2023 Mets: The Worst Team Money Can Buy With the Advisement of the Maverick’s Moneyball
OKBaseballFan
Nick Castellanos and Brandon Marsh must’ve
broke him or smth
Yeti
The Mets spent more this season than any other American professional sports team in history and are in dead last, behind the Nationals, a team that is actually tanking.
@DaOldDerbyBastard
We all know that. At least the Mets are better at tanking.
brooklyn62
It’s awesome! Like watching a luxury liner slowly sink!
BloodySox
Too soon. The titanic just happened 111 years ago.
MarlinsFanBase
@brooklyn62
Good metaphor, but I feel it is a little different. It seems like the Mets were a luxury liner that hired a bunch of guys that were respinsible for the sinking of other ships and a couple of inflatable rafts, who then hired a bunch of ship staff that were either ready for retirement, or not competent at the roles they would be expected to do, or just flat out should not be serving on a ship or anything that floats.
SalaryCapMyth
@OldDerb. I hate to tell you this but there are a LOT of us that think that thought just never gets old. It’s historic. If you’re tired of people talking about that then buckle up because people haven’t stopped talking about the Astros scandal either. We’re all going to be astonished for a very long time.
Fred McGriff HR
@Yeti
How is going 17 Wins -8L in August “tanking”. I’m curious how you come up with that….
SalaryCapMyth
They did sell at the trade deadline which is what tankers do. I don’t think having one good month means a whole lot. I suppose you could argue they JUST shifted their intentions but I would need to see more.
kodiak920
Point taken, but the Nationals actually aren’t tanking right now.
Neon Cop
Robertson seems destined for the glue factory. You had a decent run, pal.
TheTrotsky
It’s 10 innings fool.
formerlyz
12-26 I think since the all star break…as I’ve said, it’s an instant replay of 2014-2017
This is exactly where I said the Marlins would be. The moment Arraez wasnt hitting .400, what happened? The moment the bullpen didnt get away with certain things they did in the first half, what happened? What happened after trading so much of the supposed pitching depth? That’s right they need SPs…

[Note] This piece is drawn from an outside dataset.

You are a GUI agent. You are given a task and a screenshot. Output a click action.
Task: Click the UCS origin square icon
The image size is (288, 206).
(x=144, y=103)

None of this is a revelation, and the farm system is now a clown show once again. As I’ve continued to say, unless they get super lucky somehow, trading off pieces in the next year or so is going to have to happen again. Tell me when I’ve told any lies
I resigned myself to this fact a long time ago. The last 3.5 years have been a clown show by this organization, the same way it has been for 20+ years.
cuban1
People werent paying attention in the first half. The offense was propped up by a guy hitting near .400, and production from only 5 guys at most. Even in the 1st half, they scored 4 or fewer runs in 55 of their 92 games and still somehow managed to win 53 of them. That pace was never going to be sustainable. Coupled with the schedule getting harder, they have now scored 4 or fewer in 27 of their 39 games following the break and their pitching cant keep up against the better offenses they are currently facing.
rmullig2
Seeing Robertson and Rutherford mentioned in the same article reminds me of a time when Cashman used to make good trades.
Chris from NJ
Marlins sinking just like I figured they would. They don’t have the depth. Looks like they won’t be playing meaningful baseball in September. Not that anyone notices a thing that they do anyway.